Fikri Rasyid via Unsplash

In a significant stride towards an electric future, South Korean automotive manufacturer Hyundai Motor Group and battery manufacturer LG Energy Solution have inaugurated a new $1.1 billion electric vehicle (EV) battery cell manufacturing facility in Indonesia. This marks the birth of the country’s first EV battery manufacturing plant.

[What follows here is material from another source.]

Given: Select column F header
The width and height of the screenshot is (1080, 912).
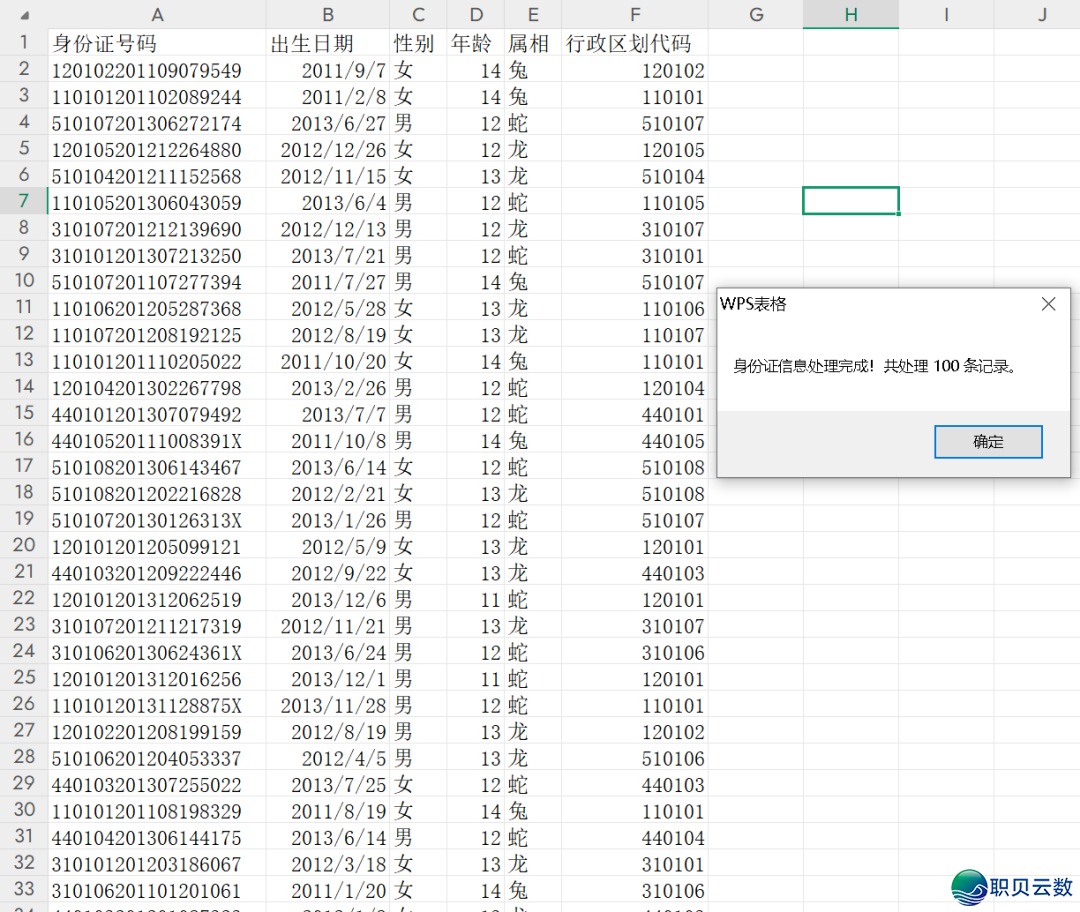Looking at the screenshot, I should point(635,14).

A Joint Venture Powering Affordable EVs

The new facility, developed by HLI Green Power, a joint venture between Hyundai and LG, is located in Karawang, West Java. Announced in 2021, the plant spans 320,000 square meters at the Karawang New Industry City. The plant is set to produce 10 GWh of battery cells annually, enough to power over 150,000 EVs. The cells produced at the plant will be used in Hyundai and Kia EV models.

Building a Comprehensive Local EV Ecosystem

HLI Green Power aims to create a comprehensive local EV ecosystem that includes sourcing raw materials, producing batteries and vehicles, supporting charging networks, and recycling batteries. Indonesia, renowned for its vast nickel reserves, is an ideal location for the production of EVs.

A Major Milestone for Indonesia and Hyundai

The inauguration of the plant is a major milestone for both Indonesia and Hyundai. The plant has been producing battery cells since Q2 2024, after starting trial production in the second half of 2023. The new Kona Electric, the first EV powered by the new cells, will begin mass production in the country.

Fostering the Kona Electric as Indonesia’s Representative Electric Vehicle

With long-range and fast charging capabilities at an affordable price, Hyundai plans to foster the Kona Electric as Indonesia’s representative electric vehicle. The new Kona is the second EV produced at Hyundai’s Indonesian plant, following the IONIQ 5.

Indonesia’s Potential for EVs

Indonesia holds massive potential for EVs. It has the world’s largest nickel reserve and is the world’s fourth most populated country. In addition, Indonesia aims to build 600,000 EVs annually by 2026 as part of its plan to achieve carbon neutrality. Electric cars currently account for about 2% of Indonesia’s auto market but are expected to reach a double-digit share by 2030.